A Facebook posting about the Elk Meadow tower referenced the Ripon, CA case reported by Inside Towers, where groundwater was cited as the cause of cancer in local school children and residents. 

The Bulletin gave the following account of the Ripon story with no mention of the true carcinogenic source:

The [Facebook] post referenced an elementary school in Ripon, California, where multiple people developed cancer after a cell tower was installed nearby. According to the Modesto Bee, four students and three teachers were diagnosed with different forms of cancer in a three-year timespan. Although Sprint and Ripon Unified School District said the tower met safety standards, the cell tower was turned off in March.” 

According to Gretchen Groves, spokesperson for the Oregon branch of the American Cancer Society, although high levels of radiofrequency waves can heat body tissue, the level of radio waves used by cell phones and towers is much lower. “Obviously, we understand that people have expressed concern, especially if it’s going near a school,” she said. “But at this time, there’s very little evidence that would support the idea that it is a concern.” 

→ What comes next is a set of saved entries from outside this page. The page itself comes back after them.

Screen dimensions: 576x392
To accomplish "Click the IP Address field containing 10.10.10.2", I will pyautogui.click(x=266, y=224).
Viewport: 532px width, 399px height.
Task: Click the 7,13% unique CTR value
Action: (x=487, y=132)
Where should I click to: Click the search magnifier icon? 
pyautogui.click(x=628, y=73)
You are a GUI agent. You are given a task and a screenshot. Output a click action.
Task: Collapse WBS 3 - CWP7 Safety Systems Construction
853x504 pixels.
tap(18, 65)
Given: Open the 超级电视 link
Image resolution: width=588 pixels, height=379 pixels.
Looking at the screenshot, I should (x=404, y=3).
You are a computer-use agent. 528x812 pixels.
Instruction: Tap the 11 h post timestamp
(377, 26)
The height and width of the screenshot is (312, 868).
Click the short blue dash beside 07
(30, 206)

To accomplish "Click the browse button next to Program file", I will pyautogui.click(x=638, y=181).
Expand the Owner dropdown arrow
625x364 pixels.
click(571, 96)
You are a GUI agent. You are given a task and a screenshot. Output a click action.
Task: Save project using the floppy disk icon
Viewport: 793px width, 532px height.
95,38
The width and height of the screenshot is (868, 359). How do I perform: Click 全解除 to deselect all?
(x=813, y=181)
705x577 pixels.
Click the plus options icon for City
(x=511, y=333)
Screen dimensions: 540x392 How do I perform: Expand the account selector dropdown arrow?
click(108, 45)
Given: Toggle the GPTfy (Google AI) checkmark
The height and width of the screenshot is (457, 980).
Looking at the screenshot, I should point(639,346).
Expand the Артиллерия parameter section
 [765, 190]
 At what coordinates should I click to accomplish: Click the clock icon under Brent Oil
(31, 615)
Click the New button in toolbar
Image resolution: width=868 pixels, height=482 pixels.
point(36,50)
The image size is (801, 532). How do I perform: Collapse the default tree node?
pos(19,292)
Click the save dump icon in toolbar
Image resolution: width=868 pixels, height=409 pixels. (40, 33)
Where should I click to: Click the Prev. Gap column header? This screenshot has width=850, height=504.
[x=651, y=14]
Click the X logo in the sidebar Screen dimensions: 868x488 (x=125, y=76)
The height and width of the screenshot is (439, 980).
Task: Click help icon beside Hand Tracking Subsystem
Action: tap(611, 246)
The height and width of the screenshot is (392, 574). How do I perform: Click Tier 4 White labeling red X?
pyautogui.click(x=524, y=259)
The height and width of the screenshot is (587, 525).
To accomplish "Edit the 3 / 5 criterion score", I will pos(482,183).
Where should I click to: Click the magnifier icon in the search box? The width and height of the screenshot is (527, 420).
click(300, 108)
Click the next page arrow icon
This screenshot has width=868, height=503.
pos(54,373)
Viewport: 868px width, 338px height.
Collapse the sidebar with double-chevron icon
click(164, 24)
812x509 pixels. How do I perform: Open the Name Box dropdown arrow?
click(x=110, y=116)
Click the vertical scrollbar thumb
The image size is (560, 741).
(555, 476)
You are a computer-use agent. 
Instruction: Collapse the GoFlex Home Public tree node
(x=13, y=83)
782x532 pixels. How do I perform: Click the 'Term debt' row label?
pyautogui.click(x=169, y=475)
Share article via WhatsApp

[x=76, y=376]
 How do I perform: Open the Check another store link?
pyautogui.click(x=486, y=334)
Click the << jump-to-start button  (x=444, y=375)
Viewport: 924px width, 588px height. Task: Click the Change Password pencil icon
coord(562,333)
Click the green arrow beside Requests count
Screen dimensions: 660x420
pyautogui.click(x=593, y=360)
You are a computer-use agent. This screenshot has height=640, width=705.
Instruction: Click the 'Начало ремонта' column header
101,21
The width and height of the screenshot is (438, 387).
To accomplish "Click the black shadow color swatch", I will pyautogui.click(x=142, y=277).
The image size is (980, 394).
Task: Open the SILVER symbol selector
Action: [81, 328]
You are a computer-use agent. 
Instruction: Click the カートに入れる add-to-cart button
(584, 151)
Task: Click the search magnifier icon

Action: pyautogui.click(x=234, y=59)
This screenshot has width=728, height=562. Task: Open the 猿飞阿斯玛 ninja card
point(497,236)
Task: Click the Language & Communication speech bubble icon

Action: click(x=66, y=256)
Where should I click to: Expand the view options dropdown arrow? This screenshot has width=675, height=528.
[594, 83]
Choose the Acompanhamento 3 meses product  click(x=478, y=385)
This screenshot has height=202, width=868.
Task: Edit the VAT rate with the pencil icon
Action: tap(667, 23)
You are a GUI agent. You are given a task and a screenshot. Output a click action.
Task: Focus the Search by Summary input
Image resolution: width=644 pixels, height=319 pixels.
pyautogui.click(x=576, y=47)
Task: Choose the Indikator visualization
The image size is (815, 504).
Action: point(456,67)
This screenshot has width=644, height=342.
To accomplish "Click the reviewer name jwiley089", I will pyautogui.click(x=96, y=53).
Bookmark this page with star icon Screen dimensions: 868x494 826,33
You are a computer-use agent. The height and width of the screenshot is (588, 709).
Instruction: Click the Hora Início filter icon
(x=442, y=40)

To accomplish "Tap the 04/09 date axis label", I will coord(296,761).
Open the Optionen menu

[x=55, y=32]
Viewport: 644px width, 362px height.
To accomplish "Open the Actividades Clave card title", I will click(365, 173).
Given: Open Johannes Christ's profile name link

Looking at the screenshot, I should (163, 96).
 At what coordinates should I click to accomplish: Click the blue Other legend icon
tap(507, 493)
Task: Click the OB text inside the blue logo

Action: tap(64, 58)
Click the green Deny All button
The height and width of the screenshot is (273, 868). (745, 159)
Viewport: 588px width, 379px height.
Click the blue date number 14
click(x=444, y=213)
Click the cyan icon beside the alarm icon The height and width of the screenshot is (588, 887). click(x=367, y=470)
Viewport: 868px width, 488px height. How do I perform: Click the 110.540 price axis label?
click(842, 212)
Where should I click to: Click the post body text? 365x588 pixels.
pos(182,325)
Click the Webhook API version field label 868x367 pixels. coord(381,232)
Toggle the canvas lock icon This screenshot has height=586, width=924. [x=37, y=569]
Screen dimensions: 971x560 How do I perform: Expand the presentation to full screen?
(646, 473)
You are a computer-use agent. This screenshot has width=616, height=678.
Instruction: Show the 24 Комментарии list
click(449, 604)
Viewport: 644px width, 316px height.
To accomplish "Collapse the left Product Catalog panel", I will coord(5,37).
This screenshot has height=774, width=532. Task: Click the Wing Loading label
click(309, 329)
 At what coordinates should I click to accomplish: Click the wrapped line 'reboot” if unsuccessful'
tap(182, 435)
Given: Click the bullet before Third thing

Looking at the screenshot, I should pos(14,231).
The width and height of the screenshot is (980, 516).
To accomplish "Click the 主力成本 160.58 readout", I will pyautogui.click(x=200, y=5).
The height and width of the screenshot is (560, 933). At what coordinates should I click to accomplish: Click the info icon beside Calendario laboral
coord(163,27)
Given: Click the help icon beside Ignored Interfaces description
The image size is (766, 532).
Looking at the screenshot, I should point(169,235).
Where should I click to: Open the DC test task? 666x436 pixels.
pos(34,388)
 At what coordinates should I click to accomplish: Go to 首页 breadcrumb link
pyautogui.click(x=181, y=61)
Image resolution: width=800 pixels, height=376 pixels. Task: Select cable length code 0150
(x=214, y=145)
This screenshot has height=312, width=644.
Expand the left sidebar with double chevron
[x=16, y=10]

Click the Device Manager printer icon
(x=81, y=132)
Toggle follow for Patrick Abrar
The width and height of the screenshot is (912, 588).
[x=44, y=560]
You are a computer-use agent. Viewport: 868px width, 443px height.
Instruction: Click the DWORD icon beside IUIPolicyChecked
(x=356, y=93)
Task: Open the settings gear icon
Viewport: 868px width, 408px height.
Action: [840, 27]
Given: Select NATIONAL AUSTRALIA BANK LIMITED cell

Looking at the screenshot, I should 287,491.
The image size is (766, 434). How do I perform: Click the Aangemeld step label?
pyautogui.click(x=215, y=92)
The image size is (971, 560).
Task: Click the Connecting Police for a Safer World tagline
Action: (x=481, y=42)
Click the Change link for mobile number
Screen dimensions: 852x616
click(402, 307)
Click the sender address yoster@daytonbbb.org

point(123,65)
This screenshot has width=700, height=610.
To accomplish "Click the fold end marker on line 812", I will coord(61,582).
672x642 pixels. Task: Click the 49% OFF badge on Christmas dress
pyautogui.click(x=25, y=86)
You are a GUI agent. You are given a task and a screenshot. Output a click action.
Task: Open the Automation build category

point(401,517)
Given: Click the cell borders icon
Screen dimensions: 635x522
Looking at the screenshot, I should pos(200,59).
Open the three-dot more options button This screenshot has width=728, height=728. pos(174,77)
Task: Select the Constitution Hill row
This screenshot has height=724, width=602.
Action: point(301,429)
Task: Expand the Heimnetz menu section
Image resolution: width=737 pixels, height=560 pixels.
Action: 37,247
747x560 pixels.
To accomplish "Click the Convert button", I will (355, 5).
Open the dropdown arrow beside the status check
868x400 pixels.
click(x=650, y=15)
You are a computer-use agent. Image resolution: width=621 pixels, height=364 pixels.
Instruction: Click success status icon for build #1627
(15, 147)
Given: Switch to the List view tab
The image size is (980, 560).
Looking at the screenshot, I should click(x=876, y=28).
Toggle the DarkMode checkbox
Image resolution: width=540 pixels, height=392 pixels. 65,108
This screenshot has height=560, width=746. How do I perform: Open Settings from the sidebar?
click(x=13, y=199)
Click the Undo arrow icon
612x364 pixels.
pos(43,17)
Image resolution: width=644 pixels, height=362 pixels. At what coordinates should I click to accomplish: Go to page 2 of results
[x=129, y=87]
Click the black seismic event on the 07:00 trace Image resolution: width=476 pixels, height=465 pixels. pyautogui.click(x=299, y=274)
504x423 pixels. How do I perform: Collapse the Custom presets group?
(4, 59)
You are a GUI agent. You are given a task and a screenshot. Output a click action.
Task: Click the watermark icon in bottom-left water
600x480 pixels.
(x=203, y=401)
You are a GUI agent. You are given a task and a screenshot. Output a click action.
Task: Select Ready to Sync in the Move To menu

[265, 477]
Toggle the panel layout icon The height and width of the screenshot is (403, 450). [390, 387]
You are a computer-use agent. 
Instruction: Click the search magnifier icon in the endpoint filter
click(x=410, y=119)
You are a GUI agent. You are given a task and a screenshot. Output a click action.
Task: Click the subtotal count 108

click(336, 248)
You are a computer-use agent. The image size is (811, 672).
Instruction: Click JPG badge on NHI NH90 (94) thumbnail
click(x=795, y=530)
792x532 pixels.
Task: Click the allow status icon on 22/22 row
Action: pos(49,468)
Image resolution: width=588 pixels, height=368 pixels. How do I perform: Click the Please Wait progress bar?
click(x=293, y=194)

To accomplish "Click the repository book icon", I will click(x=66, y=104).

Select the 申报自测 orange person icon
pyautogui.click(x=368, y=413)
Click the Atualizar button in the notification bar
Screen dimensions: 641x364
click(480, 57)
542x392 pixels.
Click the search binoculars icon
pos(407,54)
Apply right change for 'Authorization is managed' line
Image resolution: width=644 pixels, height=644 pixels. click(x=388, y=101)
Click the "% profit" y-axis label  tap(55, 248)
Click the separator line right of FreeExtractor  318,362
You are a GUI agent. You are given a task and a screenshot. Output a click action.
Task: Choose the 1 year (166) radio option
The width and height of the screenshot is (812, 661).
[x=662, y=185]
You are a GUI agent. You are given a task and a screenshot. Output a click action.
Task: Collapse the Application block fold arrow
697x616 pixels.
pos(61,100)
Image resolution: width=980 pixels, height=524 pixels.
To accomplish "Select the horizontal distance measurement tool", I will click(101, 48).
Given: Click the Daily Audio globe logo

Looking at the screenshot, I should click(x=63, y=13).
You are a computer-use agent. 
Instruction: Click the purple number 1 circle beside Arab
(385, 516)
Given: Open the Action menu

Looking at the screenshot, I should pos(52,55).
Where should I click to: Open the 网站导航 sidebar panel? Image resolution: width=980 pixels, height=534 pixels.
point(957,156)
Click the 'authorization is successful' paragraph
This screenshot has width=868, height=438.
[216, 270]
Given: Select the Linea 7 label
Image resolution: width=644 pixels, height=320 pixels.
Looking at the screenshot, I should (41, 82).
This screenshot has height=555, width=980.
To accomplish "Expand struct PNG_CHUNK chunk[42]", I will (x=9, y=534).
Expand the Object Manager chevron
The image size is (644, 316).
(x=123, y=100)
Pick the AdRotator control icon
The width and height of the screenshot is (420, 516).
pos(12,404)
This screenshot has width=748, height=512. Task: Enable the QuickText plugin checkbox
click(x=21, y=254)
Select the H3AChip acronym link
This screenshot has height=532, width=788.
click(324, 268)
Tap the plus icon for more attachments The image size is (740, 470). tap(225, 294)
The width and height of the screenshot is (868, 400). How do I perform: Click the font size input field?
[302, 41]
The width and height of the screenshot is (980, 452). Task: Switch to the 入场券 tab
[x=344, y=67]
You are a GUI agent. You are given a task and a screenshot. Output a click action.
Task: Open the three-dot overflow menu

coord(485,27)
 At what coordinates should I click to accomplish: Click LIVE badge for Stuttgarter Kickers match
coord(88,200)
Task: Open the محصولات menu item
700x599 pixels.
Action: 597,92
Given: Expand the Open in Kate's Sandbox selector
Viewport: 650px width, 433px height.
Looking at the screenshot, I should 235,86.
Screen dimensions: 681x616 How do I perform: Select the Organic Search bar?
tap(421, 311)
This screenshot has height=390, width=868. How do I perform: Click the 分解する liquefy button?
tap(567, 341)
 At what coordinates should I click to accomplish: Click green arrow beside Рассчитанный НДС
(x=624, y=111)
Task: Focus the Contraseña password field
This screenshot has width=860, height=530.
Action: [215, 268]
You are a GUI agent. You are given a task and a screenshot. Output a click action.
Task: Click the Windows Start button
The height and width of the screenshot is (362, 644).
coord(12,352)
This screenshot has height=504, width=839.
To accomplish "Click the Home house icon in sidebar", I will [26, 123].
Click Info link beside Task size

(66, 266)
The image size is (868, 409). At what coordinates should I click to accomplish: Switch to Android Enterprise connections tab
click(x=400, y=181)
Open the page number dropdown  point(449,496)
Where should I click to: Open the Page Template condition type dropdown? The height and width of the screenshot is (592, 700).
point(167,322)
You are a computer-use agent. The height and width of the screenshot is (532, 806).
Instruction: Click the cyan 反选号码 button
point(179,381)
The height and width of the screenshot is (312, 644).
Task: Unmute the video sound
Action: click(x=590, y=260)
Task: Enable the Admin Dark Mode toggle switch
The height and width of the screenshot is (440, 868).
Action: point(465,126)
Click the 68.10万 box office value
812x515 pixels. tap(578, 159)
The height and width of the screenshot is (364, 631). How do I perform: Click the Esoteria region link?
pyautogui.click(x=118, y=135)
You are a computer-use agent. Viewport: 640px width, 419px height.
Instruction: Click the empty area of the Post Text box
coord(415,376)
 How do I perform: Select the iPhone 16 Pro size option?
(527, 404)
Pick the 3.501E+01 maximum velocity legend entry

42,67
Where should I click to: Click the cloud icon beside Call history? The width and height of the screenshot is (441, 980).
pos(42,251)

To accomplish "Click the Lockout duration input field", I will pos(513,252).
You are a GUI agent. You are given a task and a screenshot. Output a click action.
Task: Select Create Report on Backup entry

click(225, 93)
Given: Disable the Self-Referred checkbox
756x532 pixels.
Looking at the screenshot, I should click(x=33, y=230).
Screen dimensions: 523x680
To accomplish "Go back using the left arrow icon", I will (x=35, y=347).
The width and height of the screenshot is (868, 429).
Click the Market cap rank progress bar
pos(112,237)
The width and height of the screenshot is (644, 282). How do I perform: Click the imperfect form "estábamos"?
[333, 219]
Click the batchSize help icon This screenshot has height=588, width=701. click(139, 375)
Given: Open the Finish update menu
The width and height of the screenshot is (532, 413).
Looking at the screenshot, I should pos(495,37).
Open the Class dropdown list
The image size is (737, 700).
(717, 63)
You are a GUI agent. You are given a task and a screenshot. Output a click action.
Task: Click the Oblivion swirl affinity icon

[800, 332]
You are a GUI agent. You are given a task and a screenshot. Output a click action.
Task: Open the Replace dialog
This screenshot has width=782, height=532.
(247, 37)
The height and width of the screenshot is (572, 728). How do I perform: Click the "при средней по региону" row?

Per resident Deb Hancock, who lives near the tower location, she’s heard conflicting reports regarding health hazards. “I don’t know who to believe,” she said. “I think we should be alarmed about it, but I don’t know what we should do.”

Other concerns over the tower, voiced by Ally Sexton, the director of Toddles Preschool, include lowering property values, and the threat of the tower collapsing and potentially falling on children. “I don’t feel that this is a safe place for it,” Sexton said. “There are better places where it won’t affect people.”

Bend-La Pine Schools spokeswoman Julianne Repman said the district is neither for or against the tower. “We don’t take a position on construction on [undeveloped] property that’s not ours,” she said.